The Challenge: Write a story, passage, or poem in which you introduce your own imaginary creature. You can use all kinds of description, such as how they look, how they move, how they speak, how they smell, and what feelings they evoke.

The Participants: Aimee, Anya, Eva, Sally, Agatha, Eric, Pearl, Aditi, Amelia, Aryaman, Delight, Elbert, Iago, Liam, Madisen, Yueling

To watch the readings from this workshop, click here


Pearl Coogan, 9 (Purcellville, VA)

Saving Soar

Pearl Coogan, 9

“When do we actually get to start flying the pegasi instead of just riding them like normal horses,” Chloe said boldly, putting her hand on her hips as I galloped around the arena on Clifftop, a short and stubborn mountain pegasus.

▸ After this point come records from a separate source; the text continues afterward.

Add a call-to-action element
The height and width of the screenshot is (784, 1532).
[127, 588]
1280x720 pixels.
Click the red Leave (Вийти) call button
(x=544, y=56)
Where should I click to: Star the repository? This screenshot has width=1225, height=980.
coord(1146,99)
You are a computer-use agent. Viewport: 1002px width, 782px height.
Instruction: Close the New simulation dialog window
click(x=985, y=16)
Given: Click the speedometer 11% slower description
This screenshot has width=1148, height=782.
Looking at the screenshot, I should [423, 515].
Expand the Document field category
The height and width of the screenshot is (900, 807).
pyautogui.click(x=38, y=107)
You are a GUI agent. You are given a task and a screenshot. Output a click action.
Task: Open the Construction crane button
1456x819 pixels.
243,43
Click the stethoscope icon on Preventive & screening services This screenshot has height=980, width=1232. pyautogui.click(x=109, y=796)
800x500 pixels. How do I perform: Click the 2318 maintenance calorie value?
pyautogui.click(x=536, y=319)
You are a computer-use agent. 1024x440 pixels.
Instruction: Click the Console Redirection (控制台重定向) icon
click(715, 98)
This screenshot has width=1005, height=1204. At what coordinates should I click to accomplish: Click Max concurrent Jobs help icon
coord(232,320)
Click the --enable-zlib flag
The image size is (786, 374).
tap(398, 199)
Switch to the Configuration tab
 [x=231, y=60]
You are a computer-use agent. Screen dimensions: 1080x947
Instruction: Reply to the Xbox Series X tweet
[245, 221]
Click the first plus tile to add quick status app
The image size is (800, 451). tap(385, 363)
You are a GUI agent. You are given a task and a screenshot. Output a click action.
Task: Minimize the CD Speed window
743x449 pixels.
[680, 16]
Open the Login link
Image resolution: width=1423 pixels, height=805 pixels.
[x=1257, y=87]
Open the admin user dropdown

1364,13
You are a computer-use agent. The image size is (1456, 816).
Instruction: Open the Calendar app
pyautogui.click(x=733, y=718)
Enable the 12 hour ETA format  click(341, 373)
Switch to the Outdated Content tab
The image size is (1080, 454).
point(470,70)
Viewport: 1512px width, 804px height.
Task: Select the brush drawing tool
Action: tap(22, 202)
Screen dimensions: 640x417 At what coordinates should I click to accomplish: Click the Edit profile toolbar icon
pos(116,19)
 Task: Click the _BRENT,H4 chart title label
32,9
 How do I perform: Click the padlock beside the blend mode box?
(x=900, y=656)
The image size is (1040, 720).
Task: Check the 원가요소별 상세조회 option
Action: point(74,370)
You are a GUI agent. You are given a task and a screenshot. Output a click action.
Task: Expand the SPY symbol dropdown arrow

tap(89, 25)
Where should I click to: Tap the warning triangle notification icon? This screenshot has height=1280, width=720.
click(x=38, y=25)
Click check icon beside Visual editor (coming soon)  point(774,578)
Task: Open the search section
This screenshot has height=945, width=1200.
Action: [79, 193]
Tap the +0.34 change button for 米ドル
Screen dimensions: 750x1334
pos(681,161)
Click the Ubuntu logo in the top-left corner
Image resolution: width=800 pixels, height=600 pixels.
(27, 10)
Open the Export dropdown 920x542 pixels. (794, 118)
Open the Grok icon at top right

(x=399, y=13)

Ms. Lilac, the teacher of the flying bootcamp, shot a dirty look at her, “You need to know how to gallop before actually flying.

Actually, I didn’t want to ride normal pegasi. I wanted to ride Soar.

Soar was a flying tiger with brilliant hazel eyes. Her ears seemed to pick up every sound and her nose seemed to smell every smell. Her teeth and claws were extremely sharp and could make a seasoned warrior with a shield and sword run for his life. Soar’s legs were long and she could run faster than a swift cheetah hunting a herd of speedy gazelles. Her striped fur was sleek and glossy, like a smooth river of lava with paths of obsidian crossing over it. Her tail trailed out behind her when she zoomed through the sky, even faster than how fast she ran on the ground.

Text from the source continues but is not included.